I’m not sure whether it’s Mrs Chili’s fault, leading me to the agreeable, bottomless pit that is Goodreads, but I have suddenly felt more connected with literature, and perhaps it’s curiosity, at not knowing what I don’t know,  I found myself filling up my Amazon shopping basket with a variety of classic and contemporary novels.

Of course this is a rather backward step in the whole de-cluttering the house thing, where I have been steadily thinning the bookshelves of books that I had thought, maybe, one day, I would read (yeah, right!). But, of course, if I hadn’t done that thinning, there would be no room for these.

I haven’t started on any of them yet, having finally picked up the Sue Grafton that I’ve had on my borrowed-and-will-read-very-soon-I-promise pile for quite a while.

I’ll let you know when I start on my new books. I’ve started a separate page on this blog to show you how my reading is progressing.

February 1, 2010

The Ecological message gets through

Jenny, on watching as the Fairy Godmother transforms Cinderella (Disney version) and her hotch-potch of belongings into something rather splendid with succesive waves of her wand:

“I think using your wand a lot wastes a lot of magic.”
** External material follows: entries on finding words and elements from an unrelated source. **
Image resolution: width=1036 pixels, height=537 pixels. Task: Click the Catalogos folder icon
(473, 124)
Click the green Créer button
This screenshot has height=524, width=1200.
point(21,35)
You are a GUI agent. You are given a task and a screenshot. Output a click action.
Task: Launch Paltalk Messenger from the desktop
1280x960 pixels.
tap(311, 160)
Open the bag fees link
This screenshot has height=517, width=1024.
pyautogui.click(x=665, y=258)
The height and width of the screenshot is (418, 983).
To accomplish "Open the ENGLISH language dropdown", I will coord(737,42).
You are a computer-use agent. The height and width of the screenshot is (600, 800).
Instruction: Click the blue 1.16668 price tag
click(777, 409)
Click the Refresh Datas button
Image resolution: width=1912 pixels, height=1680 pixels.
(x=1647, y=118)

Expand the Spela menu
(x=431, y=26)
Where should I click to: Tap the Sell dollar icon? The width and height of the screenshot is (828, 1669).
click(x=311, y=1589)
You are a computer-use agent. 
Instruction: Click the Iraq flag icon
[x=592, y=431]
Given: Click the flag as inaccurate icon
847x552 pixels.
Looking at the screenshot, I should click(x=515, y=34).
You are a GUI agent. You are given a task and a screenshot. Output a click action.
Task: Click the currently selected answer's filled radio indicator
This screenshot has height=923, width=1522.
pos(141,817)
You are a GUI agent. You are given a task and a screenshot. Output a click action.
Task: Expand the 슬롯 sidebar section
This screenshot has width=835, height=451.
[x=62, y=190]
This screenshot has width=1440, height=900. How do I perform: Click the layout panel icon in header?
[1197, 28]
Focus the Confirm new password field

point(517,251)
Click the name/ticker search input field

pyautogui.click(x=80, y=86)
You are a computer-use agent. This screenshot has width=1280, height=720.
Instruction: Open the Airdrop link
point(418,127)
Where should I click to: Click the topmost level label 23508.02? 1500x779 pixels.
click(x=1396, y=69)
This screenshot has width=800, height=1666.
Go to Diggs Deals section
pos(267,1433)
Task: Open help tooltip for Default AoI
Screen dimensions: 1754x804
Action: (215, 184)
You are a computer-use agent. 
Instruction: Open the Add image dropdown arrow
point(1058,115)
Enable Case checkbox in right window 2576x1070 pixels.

Come on. FG, get with the climate change crisis. Can you imagine how much CO2 that magic creates?

November 29, 2009

I’m with the band

Over the last few weeks, Mr Angelfeet has been missing for many hours from the family home, disappearing straight away in the car when he comes in from work and returning home late, worn out and ready for sleep.

Thankfully, I’ve known where he’s been and what he’s been doing. Having been a combined honours music graduate, he has always, for as long as I’ve known him, played the guitar. When we first got together, he was still at university, finishing his degree and in a blues band which got infrequent, but fun, paying gigs. After he graduated, even after we got married he continued to gig, but these dates became even less frequent as the members of the band dispersed to different parts of the country, or got different jobs.

In fact the last gig that he’d played was our wedding – while I was meeting and greeting our guests, who wondered where the groom had disappeared to, he was shaking his tail feather and rollin’ rollin’ rollin’ (they did a lot of Blues Brothers numbers).

16 years and two children later, Mr Angelfeet is in a new band and last night was the debut for Clarence Road, at a pub round the corner from where he grew up.

They are a four-piece band, although you can’t see the poor drummer hidden in the corner at the back. In this photo, Mr Angelfeet is playing a rather nice Westfield, with its humbucker pick-ups (I can tell you’re impressed by my technical knowledge) and even supplying some backing vocals.

It was a great night – lots of friends and family turned out to hear them – and much refreshment was taken, feet were tapped, tunes were sung along to and a good time was had by all.

November 22, 2009

Just waiting for the storm to blow over

Well, I know where that week went but still, it whizzed by.

Rosie continued to be poorly for the whole of last week. Fluctuating fever, stomach pains, loss of appetite, and general prostration (that’s such an excellent word). I hopefully sent her to school on Tuesday, but by lunchtime her teacher had called to ask me to take her home. Mr Angelfeet stayed home with her on Wednesday, so I escaped to work for a couple of hours, I stayed home on Thursday and Mr A again on Friday morning. We called the doctor, but couldn’t get an appointment for the doctor until tomorrow.

She finally perked up on Saturday. It’s such a relief when someone you love gets better, even it hadn’t not a serious malady. I’ve got my Rosie back.